Committing to your branch#

After making changes to the code on your branch, you should commit your changes. These should be done regularly so it is easy to see changes that were made and is simple to revert back to previous versions if issues arise. To make a commit, navigate to the plenoptic directory and run the following:

# stage the changes
git add src/plenoptic/the_file_you_changed.py
# commit your changes
git commit -m "A helpful message explaining my changes"
# if the pre-commit checks pass, you can then push to the origin remote
git push origin my_cool_branch

You can run git status at any time to keep track of what files have been changed and which are staged for committing. You can also run git switch my_other_branch to move between branches.

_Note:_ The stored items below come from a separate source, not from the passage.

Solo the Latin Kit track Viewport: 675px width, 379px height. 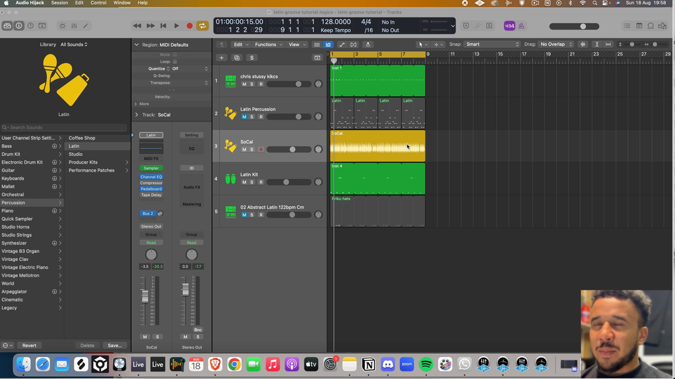tap(252, 182)
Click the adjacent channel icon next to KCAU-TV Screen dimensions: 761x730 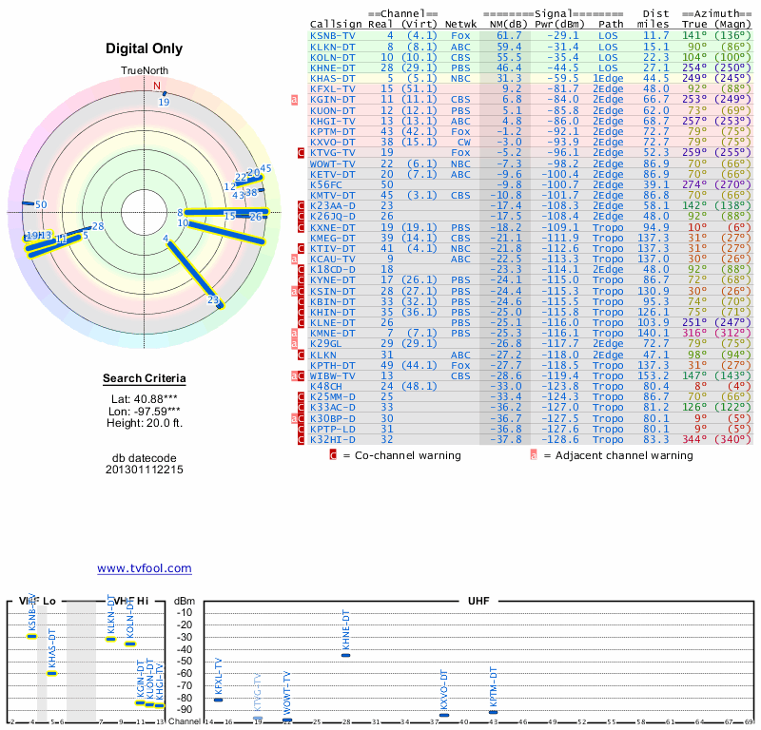coord(295,259)
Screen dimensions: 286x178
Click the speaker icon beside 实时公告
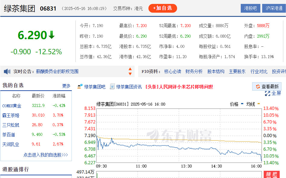[x=7, y=71]
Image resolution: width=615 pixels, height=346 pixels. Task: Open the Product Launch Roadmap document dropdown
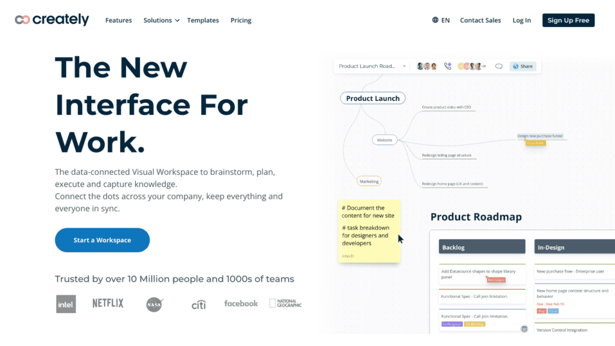click(404, 66)
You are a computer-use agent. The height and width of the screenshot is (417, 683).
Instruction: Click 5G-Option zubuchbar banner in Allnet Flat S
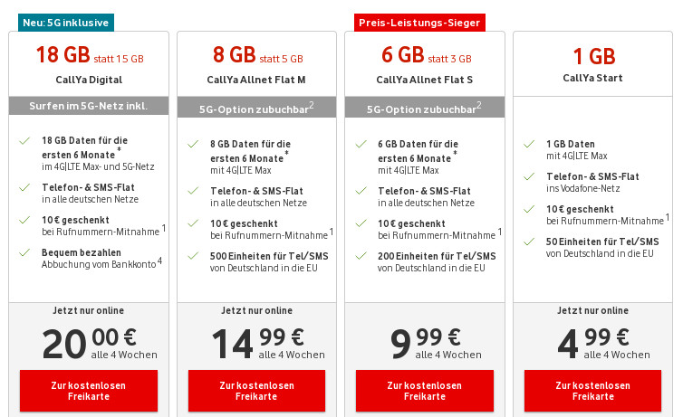[425, 108]
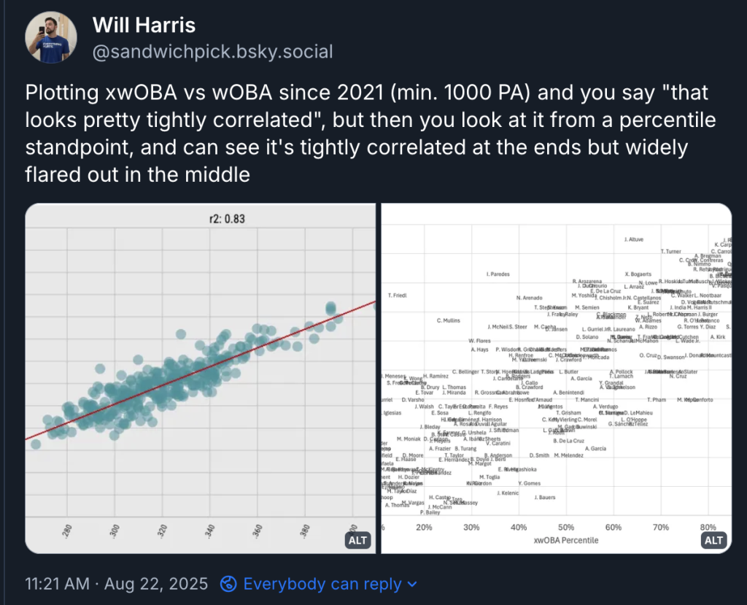Click the globe reply-permissions icon

[228, 585]
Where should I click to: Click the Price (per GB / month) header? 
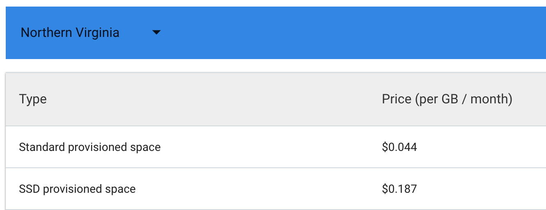[447, 99]
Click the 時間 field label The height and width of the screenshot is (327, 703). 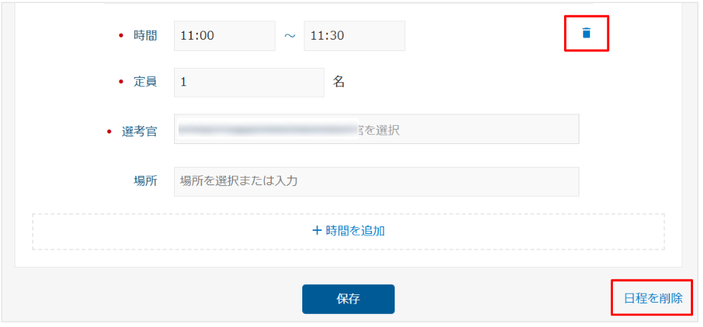145,36
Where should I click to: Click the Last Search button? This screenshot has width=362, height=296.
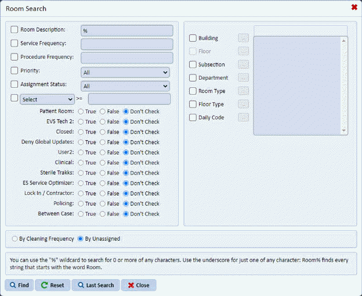pos(96,286)
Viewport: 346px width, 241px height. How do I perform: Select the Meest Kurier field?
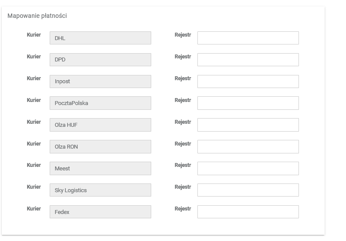coord(100,168)
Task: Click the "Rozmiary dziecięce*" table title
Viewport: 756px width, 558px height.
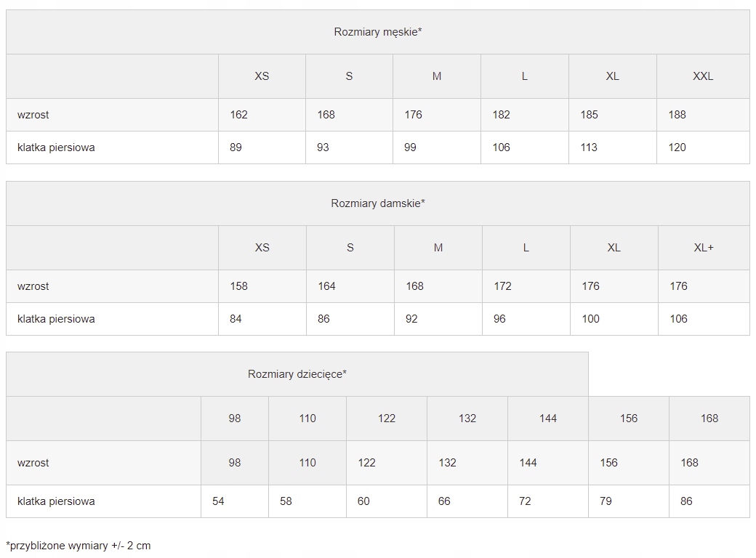Action: click(297, 374)
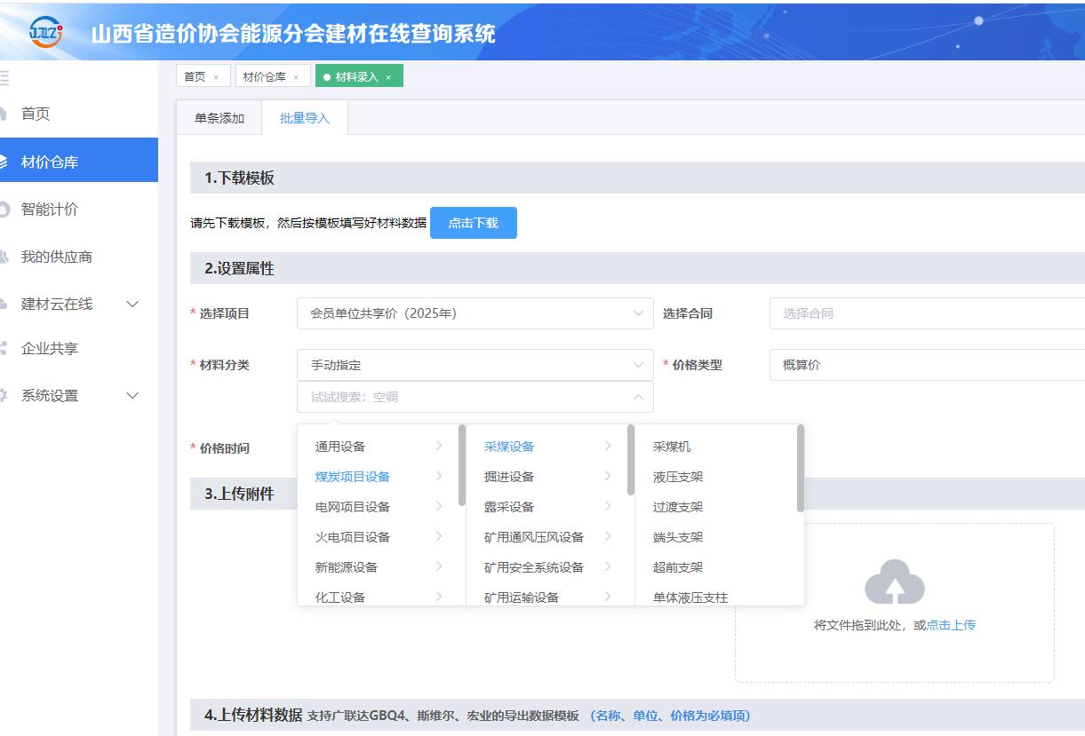Expand 建材云在线 sidebar menu
Viewport: 1085px width, 736px height.
pyautogui.click(x=132, y=304)
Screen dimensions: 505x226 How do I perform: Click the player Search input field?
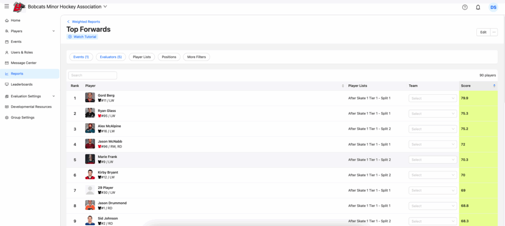click(x=93, y=75)
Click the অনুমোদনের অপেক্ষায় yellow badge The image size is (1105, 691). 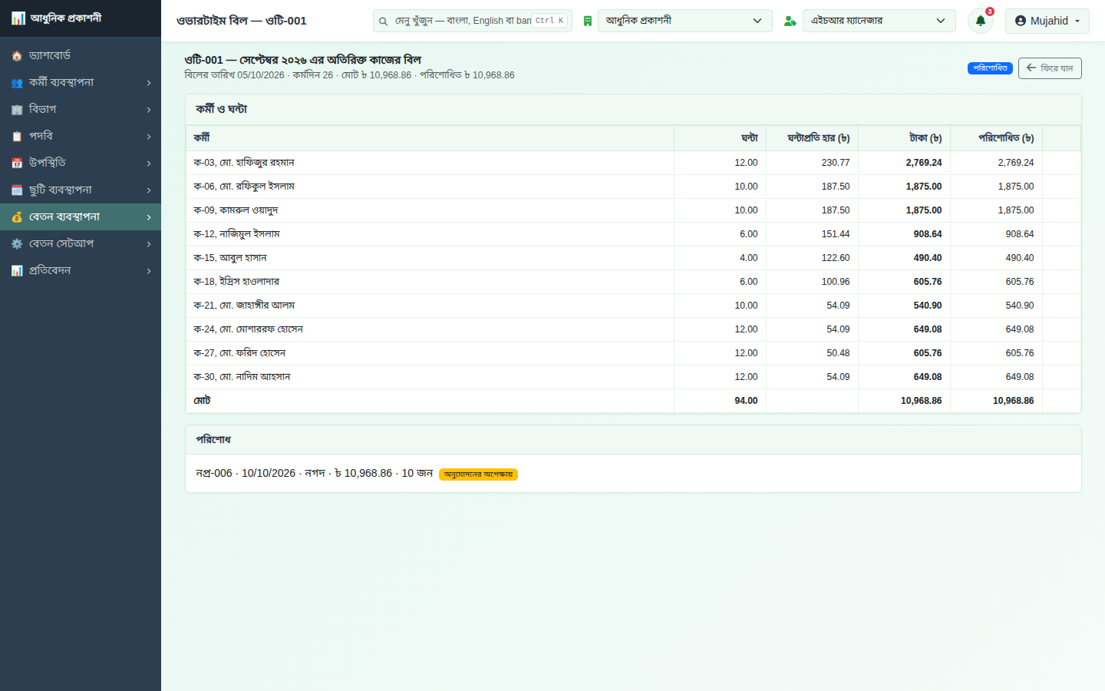[478, 474]
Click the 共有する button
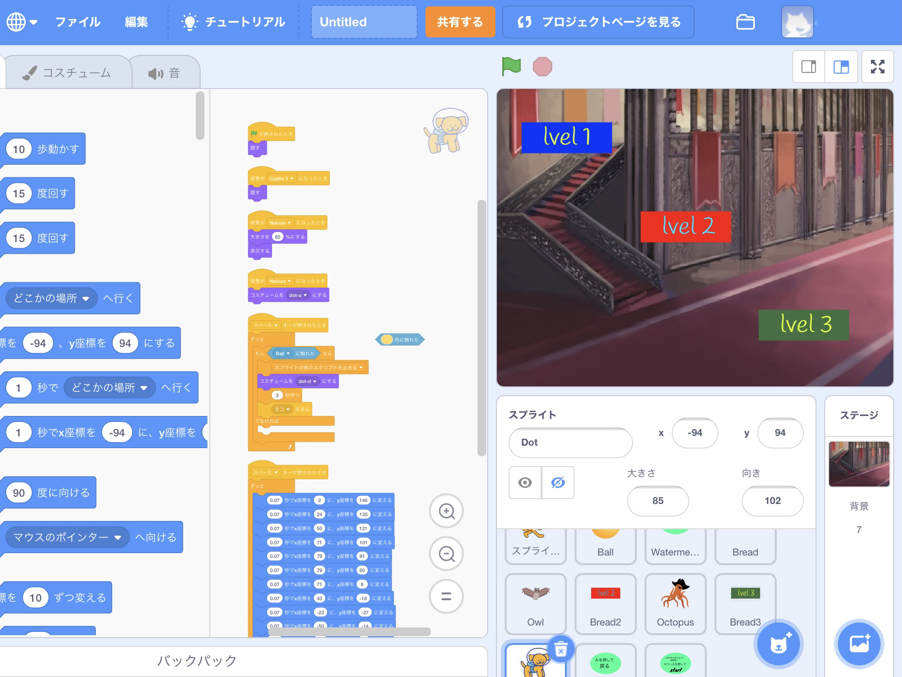Image resolution: width=902 pixels, height=677 pixels. [x=460, y=22]
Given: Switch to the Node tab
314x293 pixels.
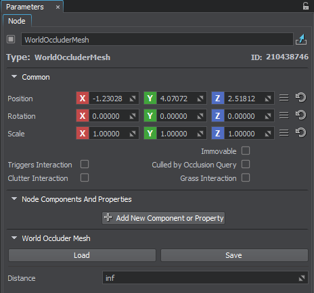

If you have installed pre-commit, you will see a number of linting and formatting checks running when you try to commit, see Code Style and Linting for more details. Often, these errors will include formatting specifications from ruff. Until these are fixed, the commit will not go through, so you must fix the errors, re-stage, and re-commit (or see Ignoring Ruff Linting if needed).

Documenting your code#

Depending on the type of change you are making, you will likely need to add or edit documentation related to the changes. There are four classes of documentation in plenoptic:

Docstrings: the “help” information that is written alongside code. If you add a new function or object, you will need to write an accompanying docstring.
Doctests: A section of the docstring, examples which show how to use plenoptic functions or objects. We are in the process of adding examples to every function in plenoptic – see issue 237 for progress and how to help! Any new functions or objects need to have examples included.
(Less common) Markdown files that live in docs/, plain text which might show some example code. These are used for explanations like this one!
(Less common) MyST notebooks: specially-formatted markdown files that live in docs/, these get converted into jupyter notebooks and executed while building the documentation. These are used to provide longer examples of how to use plenoptic, mixed with code.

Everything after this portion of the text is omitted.